Task brief
Copy out the data from the start through the line containing "pos(574,367)", keeping both ends and reproducing each line as it stands.

Provided data
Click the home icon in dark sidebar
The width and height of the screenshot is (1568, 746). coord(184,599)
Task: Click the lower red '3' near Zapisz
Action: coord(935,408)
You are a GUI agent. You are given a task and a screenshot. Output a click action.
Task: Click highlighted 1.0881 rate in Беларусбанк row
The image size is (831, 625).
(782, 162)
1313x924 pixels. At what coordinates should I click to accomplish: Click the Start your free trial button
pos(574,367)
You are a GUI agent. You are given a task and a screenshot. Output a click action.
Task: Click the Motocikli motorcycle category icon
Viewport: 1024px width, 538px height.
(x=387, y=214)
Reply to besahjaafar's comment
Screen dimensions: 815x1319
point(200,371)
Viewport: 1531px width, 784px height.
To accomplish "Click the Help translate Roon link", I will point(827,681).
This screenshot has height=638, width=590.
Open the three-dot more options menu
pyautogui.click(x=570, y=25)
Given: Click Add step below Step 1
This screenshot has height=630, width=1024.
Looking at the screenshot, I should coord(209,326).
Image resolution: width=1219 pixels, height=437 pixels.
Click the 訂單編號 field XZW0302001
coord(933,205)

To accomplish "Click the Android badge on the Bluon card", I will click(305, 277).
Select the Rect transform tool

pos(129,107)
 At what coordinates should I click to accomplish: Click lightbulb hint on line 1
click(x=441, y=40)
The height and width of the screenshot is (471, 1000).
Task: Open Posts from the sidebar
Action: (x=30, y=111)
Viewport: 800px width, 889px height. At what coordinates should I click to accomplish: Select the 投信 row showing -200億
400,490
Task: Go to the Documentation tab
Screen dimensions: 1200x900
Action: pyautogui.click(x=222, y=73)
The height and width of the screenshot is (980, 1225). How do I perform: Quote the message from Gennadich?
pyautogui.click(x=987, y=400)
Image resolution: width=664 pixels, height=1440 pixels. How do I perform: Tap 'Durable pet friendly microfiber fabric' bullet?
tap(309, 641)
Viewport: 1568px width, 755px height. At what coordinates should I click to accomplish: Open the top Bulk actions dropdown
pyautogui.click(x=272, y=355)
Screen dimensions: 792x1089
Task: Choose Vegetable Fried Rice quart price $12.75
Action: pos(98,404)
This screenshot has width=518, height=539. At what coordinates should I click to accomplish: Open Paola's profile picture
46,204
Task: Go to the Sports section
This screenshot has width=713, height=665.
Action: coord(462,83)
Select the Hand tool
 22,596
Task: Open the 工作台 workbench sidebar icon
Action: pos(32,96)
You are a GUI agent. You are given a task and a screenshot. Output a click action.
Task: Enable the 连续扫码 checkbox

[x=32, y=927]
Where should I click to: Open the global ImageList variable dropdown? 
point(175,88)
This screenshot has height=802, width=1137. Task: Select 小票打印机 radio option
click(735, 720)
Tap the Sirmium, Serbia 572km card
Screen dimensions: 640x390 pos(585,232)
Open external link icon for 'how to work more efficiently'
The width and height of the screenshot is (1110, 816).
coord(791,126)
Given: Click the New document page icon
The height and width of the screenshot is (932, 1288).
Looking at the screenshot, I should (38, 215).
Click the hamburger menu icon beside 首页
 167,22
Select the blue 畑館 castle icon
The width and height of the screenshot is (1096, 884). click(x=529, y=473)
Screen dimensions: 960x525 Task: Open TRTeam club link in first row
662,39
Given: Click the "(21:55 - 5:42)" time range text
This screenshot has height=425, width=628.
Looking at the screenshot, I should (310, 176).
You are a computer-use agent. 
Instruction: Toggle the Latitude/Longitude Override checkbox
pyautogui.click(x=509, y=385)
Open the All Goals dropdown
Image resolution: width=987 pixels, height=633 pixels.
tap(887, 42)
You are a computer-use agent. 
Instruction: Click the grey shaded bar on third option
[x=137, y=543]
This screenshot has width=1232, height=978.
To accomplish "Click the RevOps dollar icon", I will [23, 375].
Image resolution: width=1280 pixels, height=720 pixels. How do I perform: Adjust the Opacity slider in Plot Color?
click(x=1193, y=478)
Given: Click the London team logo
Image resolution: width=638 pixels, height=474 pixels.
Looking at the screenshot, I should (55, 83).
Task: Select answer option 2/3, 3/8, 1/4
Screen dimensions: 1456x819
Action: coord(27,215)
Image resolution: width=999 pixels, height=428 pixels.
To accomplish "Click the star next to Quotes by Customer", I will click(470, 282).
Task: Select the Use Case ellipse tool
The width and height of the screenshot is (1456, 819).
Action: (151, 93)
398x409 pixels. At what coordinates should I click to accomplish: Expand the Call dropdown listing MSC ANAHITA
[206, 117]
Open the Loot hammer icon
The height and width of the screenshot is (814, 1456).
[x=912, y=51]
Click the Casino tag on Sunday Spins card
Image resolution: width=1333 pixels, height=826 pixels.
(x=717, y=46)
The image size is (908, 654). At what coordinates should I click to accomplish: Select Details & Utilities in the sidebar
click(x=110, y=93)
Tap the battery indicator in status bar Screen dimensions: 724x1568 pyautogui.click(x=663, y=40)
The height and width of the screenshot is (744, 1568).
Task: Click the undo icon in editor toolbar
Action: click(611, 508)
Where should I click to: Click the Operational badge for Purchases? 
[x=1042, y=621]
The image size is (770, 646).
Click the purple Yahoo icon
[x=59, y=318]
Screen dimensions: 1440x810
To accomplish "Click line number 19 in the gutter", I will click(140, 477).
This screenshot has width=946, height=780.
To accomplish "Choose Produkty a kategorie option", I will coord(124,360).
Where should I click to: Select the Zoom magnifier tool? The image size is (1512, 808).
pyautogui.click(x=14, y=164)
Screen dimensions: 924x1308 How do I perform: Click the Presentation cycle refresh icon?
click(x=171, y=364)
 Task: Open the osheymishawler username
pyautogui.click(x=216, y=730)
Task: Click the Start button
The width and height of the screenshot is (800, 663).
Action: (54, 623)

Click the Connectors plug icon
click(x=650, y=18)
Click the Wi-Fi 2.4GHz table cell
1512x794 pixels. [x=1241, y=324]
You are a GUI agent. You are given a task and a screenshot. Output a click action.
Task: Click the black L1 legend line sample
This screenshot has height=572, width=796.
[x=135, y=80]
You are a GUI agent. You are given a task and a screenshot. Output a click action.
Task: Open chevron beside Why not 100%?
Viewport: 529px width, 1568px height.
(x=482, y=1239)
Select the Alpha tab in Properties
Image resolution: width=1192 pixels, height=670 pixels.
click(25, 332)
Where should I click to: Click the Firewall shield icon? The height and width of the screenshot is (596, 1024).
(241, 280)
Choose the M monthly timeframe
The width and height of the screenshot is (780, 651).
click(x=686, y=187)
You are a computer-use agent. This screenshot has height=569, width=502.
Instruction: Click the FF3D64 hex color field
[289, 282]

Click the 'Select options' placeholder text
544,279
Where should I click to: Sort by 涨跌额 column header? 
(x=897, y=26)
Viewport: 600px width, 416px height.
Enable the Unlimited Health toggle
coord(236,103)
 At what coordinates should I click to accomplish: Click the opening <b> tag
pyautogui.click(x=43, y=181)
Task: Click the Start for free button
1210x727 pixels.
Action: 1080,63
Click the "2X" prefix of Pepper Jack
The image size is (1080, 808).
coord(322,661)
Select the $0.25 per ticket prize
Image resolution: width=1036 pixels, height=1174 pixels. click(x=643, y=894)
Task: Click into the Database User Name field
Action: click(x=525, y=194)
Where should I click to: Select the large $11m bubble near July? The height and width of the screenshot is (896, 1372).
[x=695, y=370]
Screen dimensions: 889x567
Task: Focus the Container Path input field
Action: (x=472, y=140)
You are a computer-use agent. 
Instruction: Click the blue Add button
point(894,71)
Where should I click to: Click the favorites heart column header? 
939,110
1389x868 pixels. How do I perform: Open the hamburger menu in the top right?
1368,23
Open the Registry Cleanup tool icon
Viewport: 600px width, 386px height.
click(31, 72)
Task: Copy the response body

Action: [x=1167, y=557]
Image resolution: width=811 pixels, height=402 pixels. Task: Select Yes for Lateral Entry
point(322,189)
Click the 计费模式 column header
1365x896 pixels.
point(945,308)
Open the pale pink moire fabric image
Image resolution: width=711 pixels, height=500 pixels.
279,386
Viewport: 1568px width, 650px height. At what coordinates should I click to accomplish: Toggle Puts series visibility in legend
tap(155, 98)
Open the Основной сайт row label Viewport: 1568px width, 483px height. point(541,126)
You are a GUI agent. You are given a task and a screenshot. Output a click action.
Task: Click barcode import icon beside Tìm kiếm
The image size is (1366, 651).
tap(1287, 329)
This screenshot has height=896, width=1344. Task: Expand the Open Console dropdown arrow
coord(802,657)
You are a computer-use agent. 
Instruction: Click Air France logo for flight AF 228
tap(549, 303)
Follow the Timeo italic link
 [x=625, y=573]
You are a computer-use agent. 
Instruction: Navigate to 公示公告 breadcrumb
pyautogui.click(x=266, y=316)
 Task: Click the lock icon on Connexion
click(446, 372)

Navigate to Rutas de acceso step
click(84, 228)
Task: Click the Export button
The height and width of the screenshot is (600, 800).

The solution
Click the home icon in dark sidebar
The width and height of the screenshot is (1568, 746). coord(184,599)
Task: Click the lower red '3' near Zapisz
Action: coord(935,408)
You are a GUI agent. You are given a task and a screenshot. Output a click action.
Task: Click highlighted 1.0881 rate in Беларусбанк row
The image size is (831, 625).
(782, 162)
1313x924 pixels. At what coordinates should I click to accomplish: Click the Start your free trial button
pos(574,367)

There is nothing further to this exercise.